Razer Viper

Review

posted 6/17/2004 by John Yan
other articles by John Yan
One Page Platforms: PC
After this year’s E3 and meeting with Razer, I came away pretty impressed with their attention to details on their products. They were there to promote their first foray into the optical mouse department and that’s what we have today at Gaming Nexus. Let’s see if the Razer Viper has what it takes to be THE gamer mouse.

Hardcore gamers know that Razer makes some awesome mice for gamers. Their Boomslang has been used by many and gamers who have used it swear up and down that it’s the mouse to use. Razer took some time to jump into the optical field with Microsoft and Logitech having products out for a few years. Razer’s a company that can’t afford to make mistakes and churn out products that are sub par. So, they took their time and have come up with a very high precision mouse that should please many hardcore gamers.

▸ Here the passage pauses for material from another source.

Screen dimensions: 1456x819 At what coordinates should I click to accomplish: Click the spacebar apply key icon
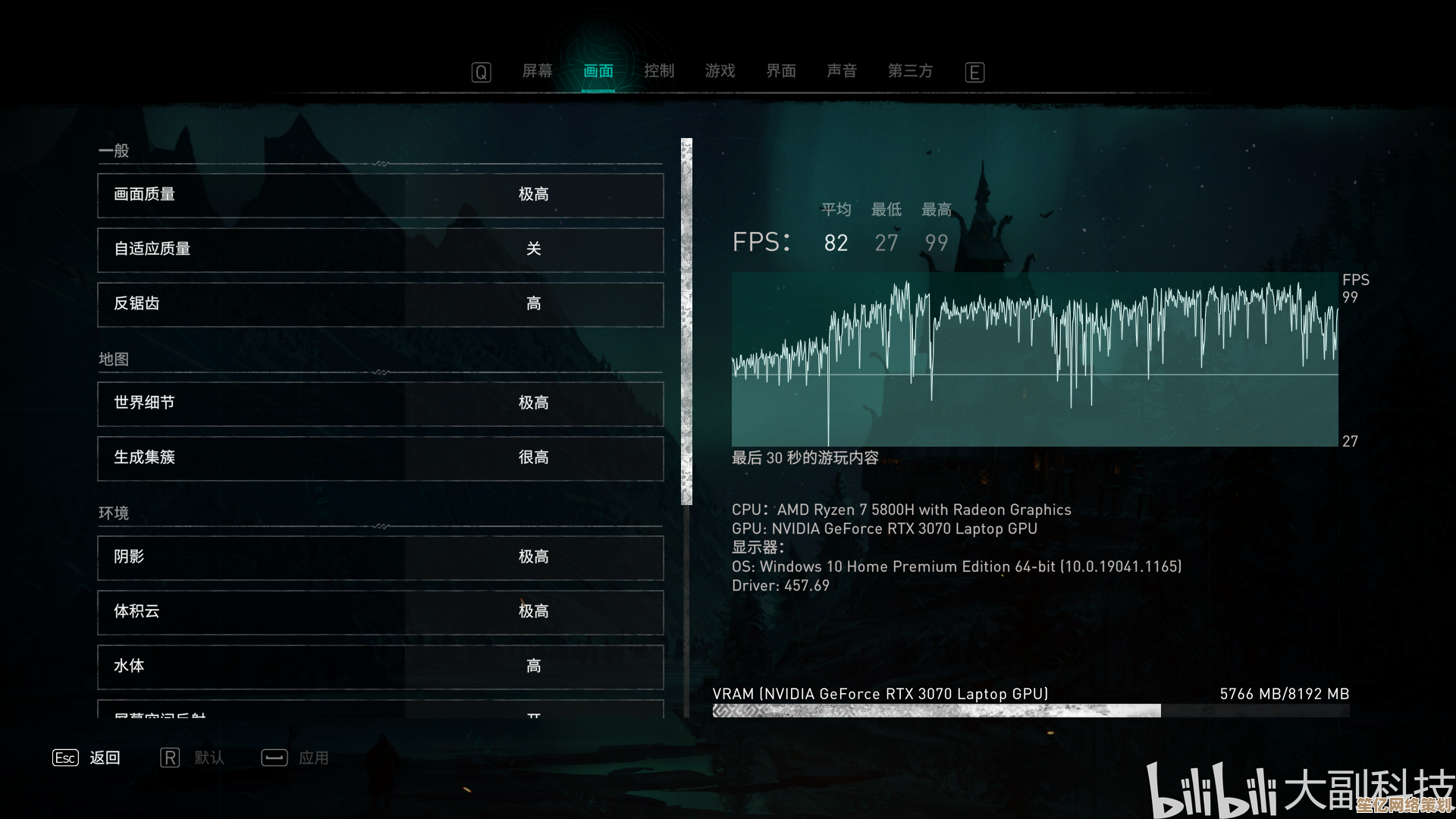pos(274,758)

First of all, the mouse is symmetrical. A lot of the high end mice from Logitech and Microsoft are molded for right handers. Razer knows that hardcore gamers aren’t just limited to right handed people. With the symmetrical design, anyone can use the mouse equally. There’s no need to get used to using a mouse with your right hand if you are a southpaw.

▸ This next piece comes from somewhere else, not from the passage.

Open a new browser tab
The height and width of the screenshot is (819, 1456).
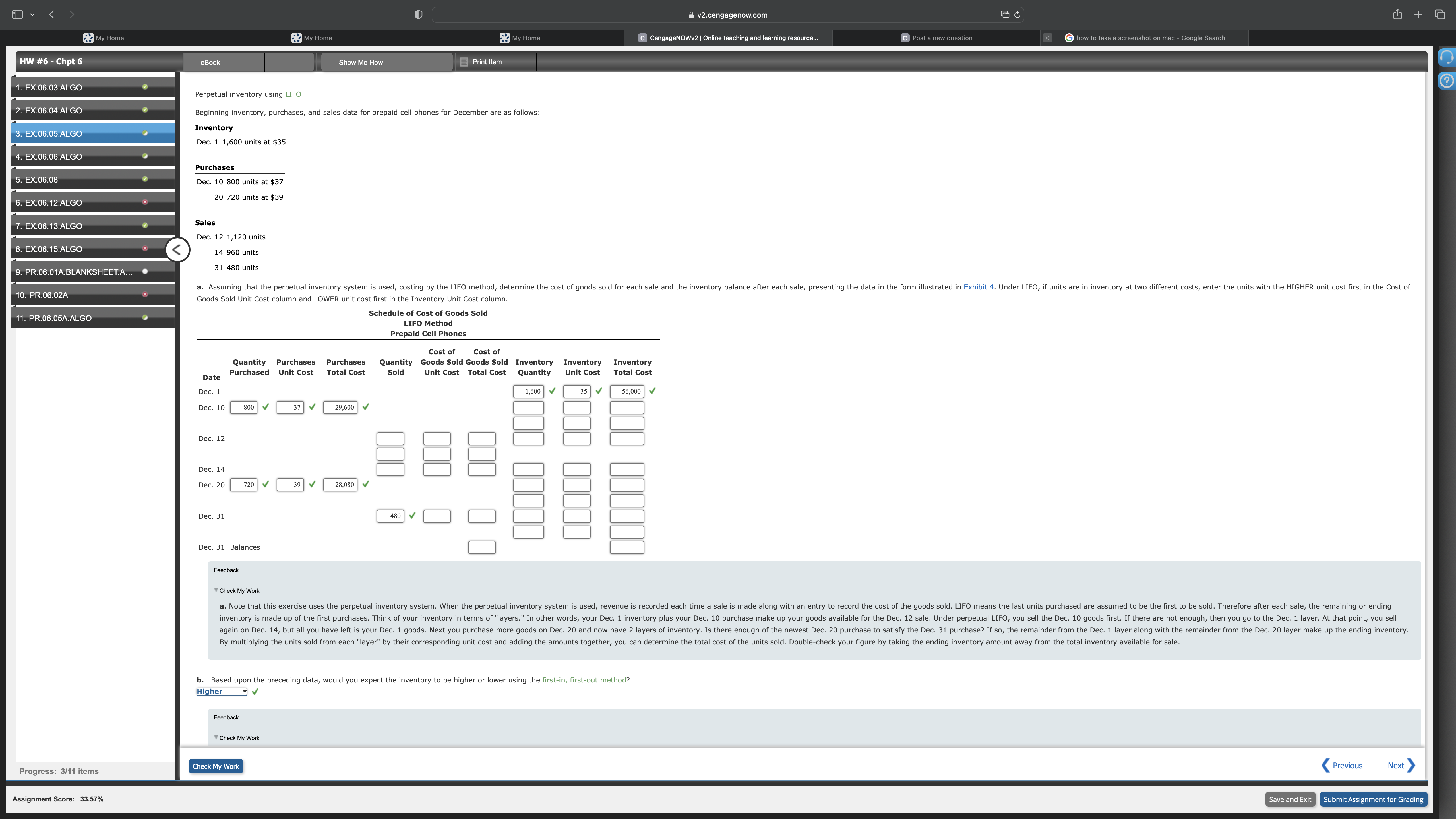click(1418, 14)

Two very large buttons adorn the top of the mouse. The surface of each button has a very nice smooth feel to them and the material helps absorb perspiration quickly. Because of the large surface, you have plenty of options to place your fingertips on the area of the mouse and still click the buttons. The tension on each button has just the right feel to it with a nice definitive click when pressed.

On both sides of the mouse are rubber sides that aid in gripping of the mouse. The non slip side rails feature a striped design that’s very reptilian like. With the rubber sides, gripping the mouse and keeping a nice hold on it was easy and comfortable. The rails run most of the length of each side of the mouse to accommodate a large portion of the thumb/palm area and the ring and pinky finger when holding the mouse.

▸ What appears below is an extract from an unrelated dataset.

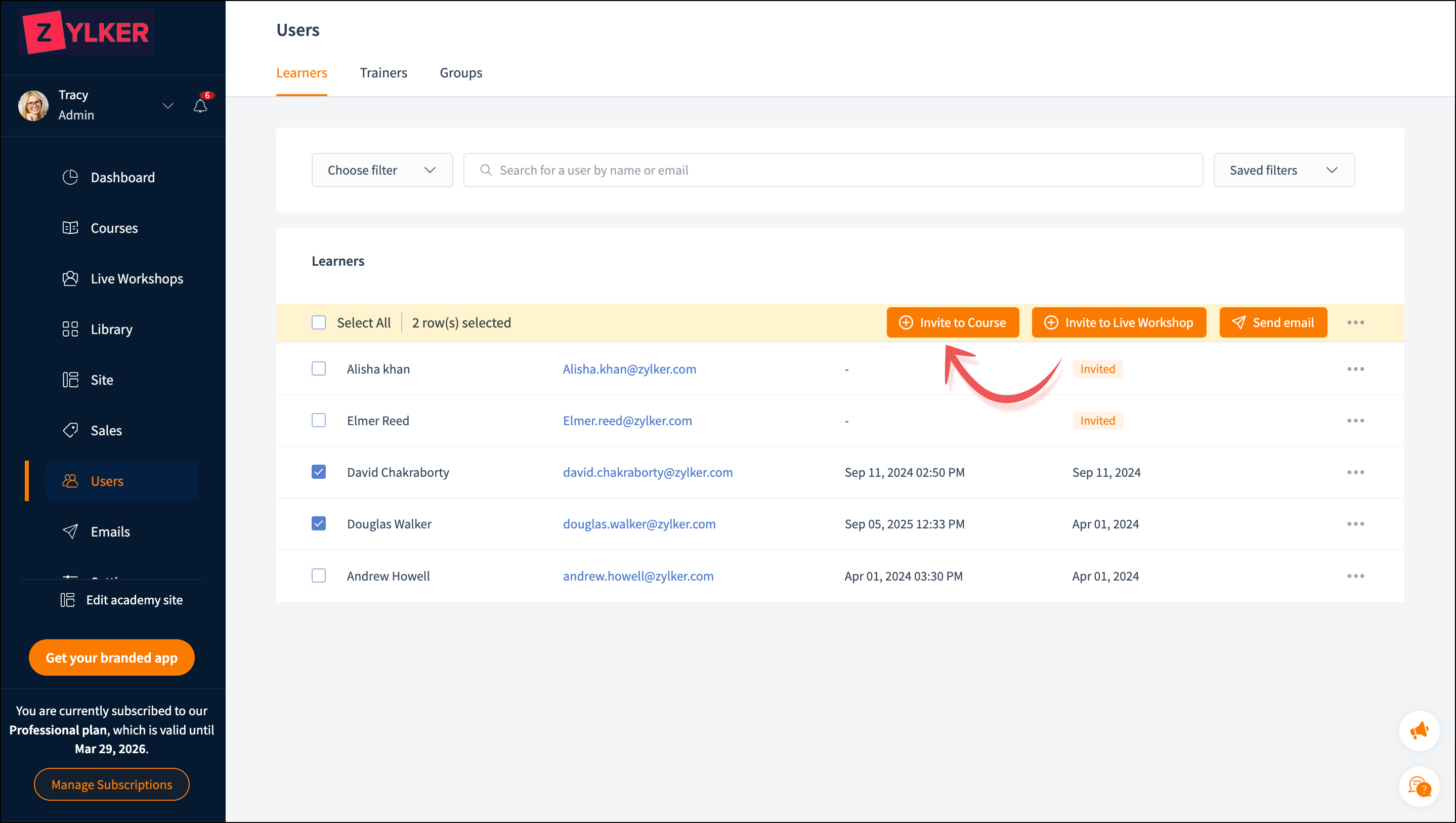Click the Sales tag icon
Viewport: 1456px width, 823px height.
[70, 430]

The bottom features three Teflon coated feet. Less surface area equals less friction and with just three feet compared to the traditional four, the mouse can glide on surfaces with very little of it touching the surface. The Teflon coating helps decrease the friction also making it very easy to move the mouse around. I put the Razer Viper and the Logitech MX510 on the same rubberized surface of my laptop lap desk. Moving the MX510 took a lot more effort than the Razer Viper. The level of resistance is definitely noticeable between the two with the Razer Viper being easy to maneuver around even with just a few fingers on it. Quick gliding allows for quicker movements in games and the Razer Viper has the MX510 beat in that area.